- EXTRACT:

Schoen v. Arkansas Valley Gas Co.

263 P. 1079 | Kan. | 1928

The opinion of the court was delivered by

Marshall, J.:

Plaintiff recovered a judgment against the defendant in the sum of $8,240 for personal injuries sustained in a gas explosion, and for damage to the residence property occupied by the plaintiff as a homestead at the time of the explosion. The defendant appeals.

The evidence tended to show that the plaintiff and his wife lived on certain residence property in Arkansas City, the title to which property was in the wife; that the wife ordered a gas range for the kitchen in the house; that the defendant sent its workmen to install the range; that, in order to install the range, the workmen first cut off the gas from entering the house; that they then installed the range, turned on the gas, lighted the gas in the range, turned the gas off at the range, and left the house; that the plaintiff’s wife worked in a store in Arkansas City; that she prepared the noon meal for the family on the new gas range, and after it was eaten, she went to the store and continued her work; that in the afternoon plaintiff and his mother drove to Coffeyville; that when the plaintiff’s wife returned from her work in the evening, she attempted to take a bath but found there was no hot water; that there had been a Ruud hot-water heater, bought from the defendant, installed in the house about two years previously; that the plaintiff’s wife did not undertake to ascertain why there was no hot water; that, on the following day, the plaintiff and his mother returned from Coffey-ville; that plaintiff’s mother attempted to take a bath, when the wife of the plaintiff asked him to go to the basement and light the gas in the water heater; that he went to the basement to do so; that he had a lighted cigarette in his mouth; that he turned on an elec*208trie light by turning a bulb in the socket; and that when he did so, an explosion occurred in which he was injured and in which the house was damaged.

The defendant in its brief says that — ■

“The petition, which was filed on September 16, 1926, alleges the following negligence on the part of the defendant: ‘That in turning off the gas (to install the kitchen range) the pilot light on the aforementioned heater was extinguished for lack of gas, and was permitted to remain so by the defendant, its servants, agents and employees. That while said pilot light remained extinguished the defendant by and through its servants, agents and employees, connected said gas range with the gas supply and left the premises of this plaintiff.1 ”

The jury answered special questions as follows:

“1. If you find from the evidence that the defendant in this case was guilty of negligence, please state of what defendant’s negligence consisted. A. In not waiting to see that the heater was properly lighted.
“2. Was pilot light lit by defendant’s employees after the kitchen range was installed and the gas turned on? A. Not properly.
“3. Was pilot light subsequently extinguished by air in line, draft down flue, soot in burner, or other cause? A. If lighted, by air in line.”

- PROVIDED DATA:
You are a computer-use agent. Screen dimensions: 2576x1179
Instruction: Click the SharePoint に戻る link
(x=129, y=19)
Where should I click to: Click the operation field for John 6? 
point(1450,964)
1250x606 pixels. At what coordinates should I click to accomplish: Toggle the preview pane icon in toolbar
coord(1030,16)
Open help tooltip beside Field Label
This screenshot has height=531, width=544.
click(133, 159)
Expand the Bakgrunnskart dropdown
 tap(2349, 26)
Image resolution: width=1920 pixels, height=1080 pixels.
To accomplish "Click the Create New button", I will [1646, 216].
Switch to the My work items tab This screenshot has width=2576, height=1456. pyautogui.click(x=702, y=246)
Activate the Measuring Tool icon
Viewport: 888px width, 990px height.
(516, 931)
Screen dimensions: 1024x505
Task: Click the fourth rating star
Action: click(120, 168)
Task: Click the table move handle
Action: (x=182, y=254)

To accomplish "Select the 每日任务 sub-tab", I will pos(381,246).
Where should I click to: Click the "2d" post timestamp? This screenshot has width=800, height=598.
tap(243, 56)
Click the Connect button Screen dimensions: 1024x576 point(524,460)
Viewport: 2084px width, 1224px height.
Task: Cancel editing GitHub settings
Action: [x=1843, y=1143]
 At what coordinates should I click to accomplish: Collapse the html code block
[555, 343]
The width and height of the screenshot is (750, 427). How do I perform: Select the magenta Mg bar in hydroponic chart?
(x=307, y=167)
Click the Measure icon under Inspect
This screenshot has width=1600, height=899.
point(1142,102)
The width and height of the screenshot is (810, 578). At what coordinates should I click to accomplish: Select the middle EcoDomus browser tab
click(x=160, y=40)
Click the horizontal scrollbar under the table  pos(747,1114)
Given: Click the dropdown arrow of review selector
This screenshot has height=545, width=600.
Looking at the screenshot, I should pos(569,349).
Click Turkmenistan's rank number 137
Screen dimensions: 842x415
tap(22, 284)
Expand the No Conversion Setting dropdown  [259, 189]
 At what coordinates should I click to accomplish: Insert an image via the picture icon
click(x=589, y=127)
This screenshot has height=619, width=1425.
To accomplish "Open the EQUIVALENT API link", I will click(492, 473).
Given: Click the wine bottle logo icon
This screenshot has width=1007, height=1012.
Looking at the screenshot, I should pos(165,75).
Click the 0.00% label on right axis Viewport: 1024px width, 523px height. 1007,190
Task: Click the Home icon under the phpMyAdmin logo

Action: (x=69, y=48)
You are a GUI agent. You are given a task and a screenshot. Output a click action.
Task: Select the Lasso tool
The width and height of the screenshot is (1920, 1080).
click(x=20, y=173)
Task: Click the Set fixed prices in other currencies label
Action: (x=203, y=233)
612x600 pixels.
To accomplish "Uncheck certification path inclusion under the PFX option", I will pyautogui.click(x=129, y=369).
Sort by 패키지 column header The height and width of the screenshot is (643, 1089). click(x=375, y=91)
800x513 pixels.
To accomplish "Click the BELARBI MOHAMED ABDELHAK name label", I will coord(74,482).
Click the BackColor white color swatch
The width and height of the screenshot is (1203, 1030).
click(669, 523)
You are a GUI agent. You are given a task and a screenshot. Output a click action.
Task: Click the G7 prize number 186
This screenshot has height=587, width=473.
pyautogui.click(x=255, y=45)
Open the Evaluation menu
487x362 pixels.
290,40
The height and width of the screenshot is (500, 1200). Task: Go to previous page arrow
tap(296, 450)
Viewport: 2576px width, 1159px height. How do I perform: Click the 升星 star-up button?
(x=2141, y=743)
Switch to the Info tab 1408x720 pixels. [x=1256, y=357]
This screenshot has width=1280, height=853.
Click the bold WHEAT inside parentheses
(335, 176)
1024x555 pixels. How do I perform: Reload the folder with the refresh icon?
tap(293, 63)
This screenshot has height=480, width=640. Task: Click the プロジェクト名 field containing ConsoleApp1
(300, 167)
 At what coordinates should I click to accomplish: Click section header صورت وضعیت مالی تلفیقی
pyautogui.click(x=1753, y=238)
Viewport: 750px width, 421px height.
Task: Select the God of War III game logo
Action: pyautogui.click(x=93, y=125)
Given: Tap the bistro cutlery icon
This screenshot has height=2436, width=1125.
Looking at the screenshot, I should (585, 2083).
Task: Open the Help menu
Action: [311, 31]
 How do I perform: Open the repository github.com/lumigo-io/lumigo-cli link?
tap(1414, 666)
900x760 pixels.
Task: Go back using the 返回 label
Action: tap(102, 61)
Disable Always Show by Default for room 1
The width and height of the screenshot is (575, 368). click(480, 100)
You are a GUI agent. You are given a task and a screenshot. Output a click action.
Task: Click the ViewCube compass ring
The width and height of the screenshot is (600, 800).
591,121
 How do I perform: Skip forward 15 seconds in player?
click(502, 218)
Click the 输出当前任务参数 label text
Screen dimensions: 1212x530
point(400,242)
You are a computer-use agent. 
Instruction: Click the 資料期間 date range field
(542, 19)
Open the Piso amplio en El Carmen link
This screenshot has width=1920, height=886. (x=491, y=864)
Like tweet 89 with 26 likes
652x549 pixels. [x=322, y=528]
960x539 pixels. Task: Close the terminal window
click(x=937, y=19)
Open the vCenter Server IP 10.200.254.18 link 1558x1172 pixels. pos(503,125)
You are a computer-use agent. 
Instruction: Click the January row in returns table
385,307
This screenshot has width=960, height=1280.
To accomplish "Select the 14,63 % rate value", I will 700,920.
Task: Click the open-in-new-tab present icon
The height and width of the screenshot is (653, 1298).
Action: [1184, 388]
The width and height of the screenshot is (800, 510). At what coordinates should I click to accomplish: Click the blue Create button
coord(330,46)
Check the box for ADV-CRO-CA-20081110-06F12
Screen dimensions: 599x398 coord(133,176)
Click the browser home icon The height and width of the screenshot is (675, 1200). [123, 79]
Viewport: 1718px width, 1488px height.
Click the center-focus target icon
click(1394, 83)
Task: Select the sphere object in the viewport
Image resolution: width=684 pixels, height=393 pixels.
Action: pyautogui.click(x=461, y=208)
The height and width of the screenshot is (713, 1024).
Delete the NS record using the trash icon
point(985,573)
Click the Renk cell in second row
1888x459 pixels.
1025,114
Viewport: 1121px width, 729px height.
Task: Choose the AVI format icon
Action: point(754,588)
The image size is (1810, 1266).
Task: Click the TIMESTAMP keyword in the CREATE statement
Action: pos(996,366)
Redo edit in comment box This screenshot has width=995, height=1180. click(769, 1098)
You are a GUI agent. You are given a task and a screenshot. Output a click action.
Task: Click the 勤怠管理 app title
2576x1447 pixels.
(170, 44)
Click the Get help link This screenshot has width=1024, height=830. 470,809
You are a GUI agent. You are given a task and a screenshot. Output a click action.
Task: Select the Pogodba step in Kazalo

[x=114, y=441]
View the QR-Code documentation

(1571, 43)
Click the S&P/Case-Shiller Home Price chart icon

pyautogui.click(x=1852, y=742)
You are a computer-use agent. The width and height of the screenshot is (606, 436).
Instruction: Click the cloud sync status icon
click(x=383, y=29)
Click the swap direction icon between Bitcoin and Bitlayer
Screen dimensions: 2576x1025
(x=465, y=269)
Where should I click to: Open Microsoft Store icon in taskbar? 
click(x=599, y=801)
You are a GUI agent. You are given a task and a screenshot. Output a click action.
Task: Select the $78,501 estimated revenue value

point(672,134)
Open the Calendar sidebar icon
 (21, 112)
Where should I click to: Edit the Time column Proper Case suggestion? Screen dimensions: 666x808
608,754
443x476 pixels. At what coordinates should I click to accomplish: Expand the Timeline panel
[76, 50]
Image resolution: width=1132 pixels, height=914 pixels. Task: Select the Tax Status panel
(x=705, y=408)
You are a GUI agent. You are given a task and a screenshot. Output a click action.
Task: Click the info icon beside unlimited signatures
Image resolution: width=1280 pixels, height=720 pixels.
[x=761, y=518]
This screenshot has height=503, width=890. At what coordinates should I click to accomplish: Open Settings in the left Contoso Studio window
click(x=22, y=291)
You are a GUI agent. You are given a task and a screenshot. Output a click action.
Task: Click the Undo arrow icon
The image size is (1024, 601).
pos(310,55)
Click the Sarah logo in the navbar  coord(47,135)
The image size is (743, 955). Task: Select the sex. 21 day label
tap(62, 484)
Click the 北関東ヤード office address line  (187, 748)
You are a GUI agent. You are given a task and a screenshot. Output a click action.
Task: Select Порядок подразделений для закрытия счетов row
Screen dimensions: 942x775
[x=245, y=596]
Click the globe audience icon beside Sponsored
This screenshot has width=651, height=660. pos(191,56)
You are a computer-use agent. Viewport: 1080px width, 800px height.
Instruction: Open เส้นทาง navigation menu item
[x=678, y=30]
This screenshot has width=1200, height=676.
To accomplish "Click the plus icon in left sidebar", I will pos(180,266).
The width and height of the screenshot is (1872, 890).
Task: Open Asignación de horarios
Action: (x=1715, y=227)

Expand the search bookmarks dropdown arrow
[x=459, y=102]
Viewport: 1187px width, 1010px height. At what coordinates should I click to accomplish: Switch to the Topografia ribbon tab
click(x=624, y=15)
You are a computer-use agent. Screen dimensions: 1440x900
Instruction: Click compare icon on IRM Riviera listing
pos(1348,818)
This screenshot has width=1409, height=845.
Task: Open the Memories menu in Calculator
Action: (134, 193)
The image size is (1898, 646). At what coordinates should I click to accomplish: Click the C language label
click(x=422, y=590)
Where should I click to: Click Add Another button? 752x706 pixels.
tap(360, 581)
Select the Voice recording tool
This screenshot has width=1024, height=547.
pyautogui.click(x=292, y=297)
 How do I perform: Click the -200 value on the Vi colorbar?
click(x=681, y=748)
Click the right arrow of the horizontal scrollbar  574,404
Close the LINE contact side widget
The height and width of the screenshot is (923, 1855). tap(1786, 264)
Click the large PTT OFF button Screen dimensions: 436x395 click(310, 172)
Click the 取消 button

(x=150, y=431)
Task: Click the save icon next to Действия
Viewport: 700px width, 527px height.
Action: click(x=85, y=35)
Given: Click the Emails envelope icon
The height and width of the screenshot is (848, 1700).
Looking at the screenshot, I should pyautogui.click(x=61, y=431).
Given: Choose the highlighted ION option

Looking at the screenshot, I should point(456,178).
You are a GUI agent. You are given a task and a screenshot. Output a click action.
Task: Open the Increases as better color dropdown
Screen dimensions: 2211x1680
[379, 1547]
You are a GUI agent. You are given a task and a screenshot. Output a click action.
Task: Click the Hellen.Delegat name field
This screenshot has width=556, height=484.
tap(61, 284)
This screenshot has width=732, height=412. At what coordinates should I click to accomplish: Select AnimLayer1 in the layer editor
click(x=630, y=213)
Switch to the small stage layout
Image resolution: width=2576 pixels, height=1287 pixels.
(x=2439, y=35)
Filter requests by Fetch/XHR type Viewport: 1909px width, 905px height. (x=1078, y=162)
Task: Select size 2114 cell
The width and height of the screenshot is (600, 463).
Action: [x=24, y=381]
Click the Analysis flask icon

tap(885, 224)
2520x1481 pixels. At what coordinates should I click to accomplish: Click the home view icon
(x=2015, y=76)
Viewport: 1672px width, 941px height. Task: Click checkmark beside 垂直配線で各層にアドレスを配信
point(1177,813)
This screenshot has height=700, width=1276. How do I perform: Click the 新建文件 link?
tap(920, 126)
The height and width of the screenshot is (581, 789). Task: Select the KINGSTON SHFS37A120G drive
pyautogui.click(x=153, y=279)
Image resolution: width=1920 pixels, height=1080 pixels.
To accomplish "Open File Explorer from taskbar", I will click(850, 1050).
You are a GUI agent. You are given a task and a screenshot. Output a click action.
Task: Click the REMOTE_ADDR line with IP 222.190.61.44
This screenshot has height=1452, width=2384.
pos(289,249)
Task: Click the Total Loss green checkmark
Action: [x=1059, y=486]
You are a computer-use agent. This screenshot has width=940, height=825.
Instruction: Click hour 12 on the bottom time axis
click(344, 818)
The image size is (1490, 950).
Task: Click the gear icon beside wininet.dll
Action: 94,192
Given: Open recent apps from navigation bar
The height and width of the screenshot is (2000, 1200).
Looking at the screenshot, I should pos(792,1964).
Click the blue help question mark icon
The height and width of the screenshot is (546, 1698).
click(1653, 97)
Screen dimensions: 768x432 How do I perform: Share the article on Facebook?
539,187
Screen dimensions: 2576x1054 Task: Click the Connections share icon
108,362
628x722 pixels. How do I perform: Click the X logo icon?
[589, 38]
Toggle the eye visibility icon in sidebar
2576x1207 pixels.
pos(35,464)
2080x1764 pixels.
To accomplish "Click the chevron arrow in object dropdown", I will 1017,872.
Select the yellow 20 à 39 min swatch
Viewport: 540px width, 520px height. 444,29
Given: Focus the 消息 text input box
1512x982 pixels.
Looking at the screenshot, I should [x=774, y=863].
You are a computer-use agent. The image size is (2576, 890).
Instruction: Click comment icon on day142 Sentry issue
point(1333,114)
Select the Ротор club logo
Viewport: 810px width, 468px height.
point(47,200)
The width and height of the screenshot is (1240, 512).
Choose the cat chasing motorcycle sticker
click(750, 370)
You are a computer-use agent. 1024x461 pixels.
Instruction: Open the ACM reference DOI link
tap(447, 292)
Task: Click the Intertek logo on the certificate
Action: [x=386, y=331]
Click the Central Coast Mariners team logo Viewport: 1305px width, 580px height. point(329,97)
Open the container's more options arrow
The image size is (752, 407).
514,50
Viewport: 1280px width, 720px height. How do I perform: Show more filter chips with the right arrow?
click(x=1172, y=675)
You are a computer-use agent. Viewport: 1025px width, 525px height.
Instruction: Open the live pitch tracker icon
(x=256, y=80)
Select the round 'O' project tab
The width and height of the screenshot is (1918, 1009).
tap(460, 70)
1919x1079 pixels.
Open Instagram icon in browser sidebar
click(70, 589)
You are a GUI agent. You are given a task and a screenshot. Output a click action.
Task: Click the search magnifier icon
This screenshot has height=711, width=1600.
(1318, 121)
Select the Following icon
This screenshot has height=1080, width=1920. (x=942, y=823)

- SHORT EXERCISE A: Extract every line of the records that contains the string "pyautogui".
- SHORT EXERCISE B: Write the next part of the Schoen v. Arkansas Valley Gas Co. opinion, continuing from its last sentence.

- REPLY A:
Switch to the My work items tab This screenshot has width=2576, height=1456. pyautogui.click(x=702, y=246)
To accomplish "Uncheck certification path inclusion under the PFX option", I will pyautogui.click(x=129, y=369).
pyautogui.click(x=255, y=45)
pyautogui.click(x=1753, y=238)
Action: pyautogui.click(x=93, y=125)
Action: pyautogui.click(x=461, y=208)
pyautogui.click(x=1852, y=742)
pyautogui.click(x=292, y=297)
Looking at the screenshot, I should pyautogui.click(x=61, y=431).
pyautogui.click(x=153, y=279)

- REPLY B:
1. There are four assignments of error argued concerning the introduction of evidence, one of which is that evidence concerning the experience of others in the use of Ruud hot-water heaters was erroneously admitted; one, that evidence of the negligence of the defendant's employees on other occasions was erroneously admitted; one, that the testimony of plumbers as to pockets of air forming in gas pipes when 'the gas is cut off for the purpose of making repairs or improvements was erroneously admitted; and another, that the court erroneously refused to permit cross-examination of the wife of the plaintiff concerning a certain matter. There was evidence admitted which tended to prove that others who used Ruud hot-water heaters had no trouble with them. That evidence was objected to and was admitted over the objection. There was evidence which tended to prove that the workmen of the defendant had installed an appliance in another house in which there was a Ruud hot-water heater, and that after they left the occupant found the water cold and went to the basement to see what was the trouble, lit a match, and an explosion resulted.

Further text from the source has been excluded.